Verucchio (RN). Restauro di vasellame bronzeo proveniente dalla T. 12 della necropoli Lippi.
- Tipologia bene restaurato
- Metalli
- Regione
- Emilia-Romagna
- Provincia
- Rimini
- Comune
- Verucchio
- Istituto-Ufficio competente
- Soprintendenza per i Beni Archeologici dell'Emilia-Romagna
- Tipologia intervento
- Restauro
- Anno/i campagna/e di restauro
- 2008-2009
- Responsabile di cantiere
- Virna Scarnecchia, Micol Siboni
- Responsabile scientifico
- Patrizia von Eles
- Datazione bene restaurato: DA
- 899 a.C. - 200 a.C.
- Datazione bene restaurato: A
- 899 a.C. - 200 a.C.
Descrizione
Nel 2008, durante i lavori preparatori del cantiere per il futuro parco archeologico di Verucchio, sono state messe in luce numerose tombe della necropoli villanoviana situata ai piedi della Rocca Malatestiana.
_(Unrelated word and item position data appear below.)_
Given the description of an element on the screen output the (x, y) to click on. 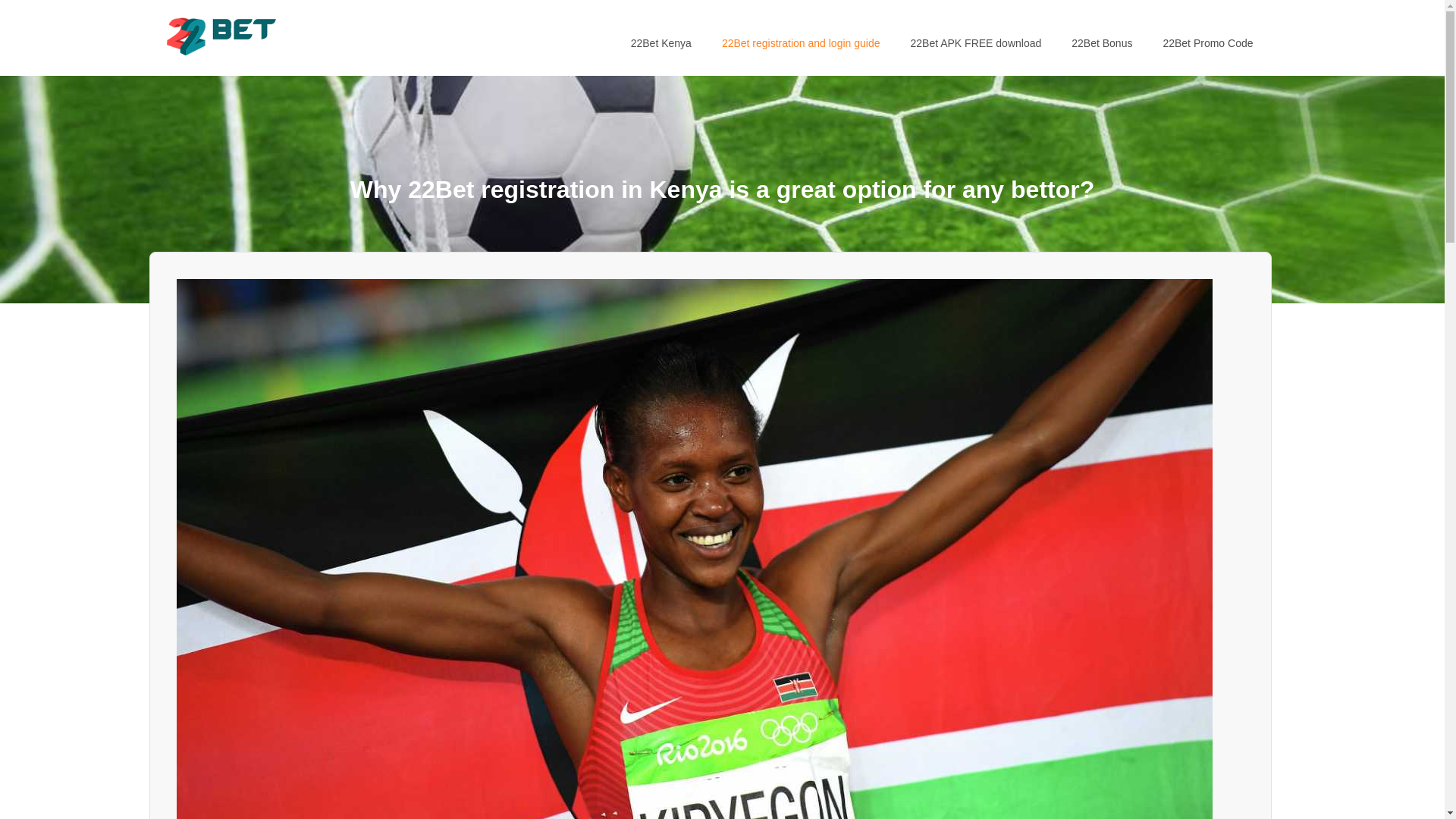
22Bet Promo Code Element type: text (1207, 43)
22bet-bookmaker-ke.com Element type: text (232, 66)
22Bet Bonus Element type: text (1101, 43)
Skip to content Element type: text (163, 37)
22Bet registration and login guide Element type: text (800, 43)
22Bet Kenya Element type: text (660, 43)
22Bet APK FREE download Element type: text (975, 43)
Nella Tomba 12 della necropoli Lippi sono stati rinvenuti un bacile e un calderone in bronzo, trovati uno dentro l’altro, schiacciati e deformati a causa della pressione esercitata dal peso della terra (fig. 1).
Fig. 1 Calderone e bacile al momento del ritrovamento
La mineralizzazione del metallo, generando una condizione di estrema fragilità della lamina, ha concorso alla particolare frammentazione degli oggetti e inoltre i piedi del bacile, spezzandosi, ne avevano provocato lo sfondamento (fig. 2).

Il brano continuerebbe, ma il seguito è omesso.